Thomas, John D. - Serious Business
SKU
05-ESP 5006
"At age 19, guitarist John D. Thomas was enlisted as a sideman by both Jimmy McGriff and Joe Henderson for recordings and concerts. In the following years he worked with some of the greatest names in jazz, including the AACM Big Band, Stanton Davis, Carter Jefferson, Andrew Cyrille, Kenny Drew, John Lewis, Harold Ousley, and Chet Baker. After his 1977 move to Europe, he toured the Middle East, Africa, and the Far East, performing extensively with Charles Tolliver (1980-90), Joe Henderson, Art Taylor, Dizzy Gillespie, Malachi Thompson, Sonny Stitt, Tony Scott, and many others. He joined the Art Taylor Quartet in 1978 and performed with it until 1984. Birth of the Cool trombonist Mike Zwerin enlisted John for two tours in Africa in 1980 and '81. Mr. Thomas has also toured and performed at festivals, concerts, and clubs throughout Europe and Africa with his own bands: John Thomas and Lifeforce, Serious Business, John Thomas Quartet, and Extremely Serious Business. In 1980 he received the endorsement of the National Endowments "Arts America" program, on whose active list he remained for ten years.

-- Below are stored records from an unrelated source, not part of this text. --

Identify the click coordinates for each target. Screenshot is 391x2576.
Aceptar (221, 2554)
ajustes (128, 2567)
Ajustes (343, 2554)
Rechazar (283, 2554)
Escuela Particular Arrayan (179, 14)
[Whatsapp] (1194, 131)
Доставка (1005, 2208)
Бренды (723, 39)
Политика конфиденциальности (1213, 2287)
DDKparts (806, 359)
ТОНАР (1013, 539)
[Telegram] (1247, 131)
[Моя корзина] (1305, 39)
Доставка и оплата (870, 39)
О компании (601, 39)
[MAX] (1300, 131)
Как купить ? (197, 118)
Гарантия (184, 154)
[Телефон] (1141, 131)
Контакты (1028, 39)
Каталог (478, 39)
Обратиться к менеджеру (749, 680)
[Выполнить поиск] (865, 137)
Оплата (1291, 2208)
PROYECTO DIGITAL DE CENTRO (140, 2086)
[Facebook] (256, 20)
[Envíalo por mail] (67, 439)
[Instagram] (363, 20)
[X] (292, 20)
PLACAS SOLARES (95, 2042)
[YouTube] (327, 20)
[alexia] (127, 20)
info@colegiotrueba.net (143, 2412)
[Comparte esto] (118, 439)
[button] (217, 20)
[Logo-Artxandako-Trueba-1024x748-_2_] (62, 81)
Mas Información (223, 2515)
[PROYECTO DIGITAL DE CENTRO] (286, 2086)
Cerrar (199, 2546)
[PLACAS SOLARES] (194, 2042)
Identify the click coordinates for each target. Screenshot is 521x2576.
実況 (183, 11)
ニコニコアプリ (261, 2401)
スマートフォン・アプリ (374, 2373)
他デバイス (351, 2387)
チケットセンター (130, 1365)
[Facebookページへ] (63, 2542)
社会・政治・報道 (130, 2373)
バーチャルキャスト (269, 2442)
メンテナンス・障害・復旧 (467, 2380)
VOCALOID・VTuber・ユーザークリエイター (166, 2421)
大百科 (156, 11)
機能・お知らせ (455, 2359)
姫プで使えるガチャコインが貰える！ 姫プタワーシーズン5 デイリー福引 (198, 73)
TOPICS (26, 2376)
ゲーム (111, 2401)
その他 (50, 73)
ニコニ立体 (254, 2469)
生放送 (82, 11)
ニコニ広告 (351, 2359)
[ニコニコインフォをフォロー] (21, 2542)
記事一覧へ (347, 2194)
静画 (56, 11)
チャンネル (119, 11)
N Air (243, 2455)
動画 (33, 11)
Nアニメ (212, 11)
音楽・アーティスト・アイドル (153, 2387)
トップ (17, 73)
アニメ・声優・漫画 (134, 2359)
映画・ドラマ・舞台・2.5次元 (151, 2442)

In 1986 his group Extremely Serious Business traveled to sub-Saharan Africa under the auspices of this U.S. State Department program. Since his return to the United States in 1991, he has appeared with his own quartet, trio, and an updated version of Extremely Serious Business that performs his own compositions. This is the first time that this 1985 album has been released on CD. It is a significant album in Mr. Thomas's discography as the first use on record of a prototype pickup system invented by Professor Dr. Ernst Nourney of the Fachhochschule, Nord-Rhein West-Falen in Düsseldorf, Germany. Dr. Nourney's innovative device features a "hexcentric pickup" -- one pickup for each individual string -- converting pitch to voltage, and an exciter pickup used to create a magnetic field to induce vibration of each string independently. This means the player could not only hold any note without further electronic manipulation, but even play the instrument with one hand if desired."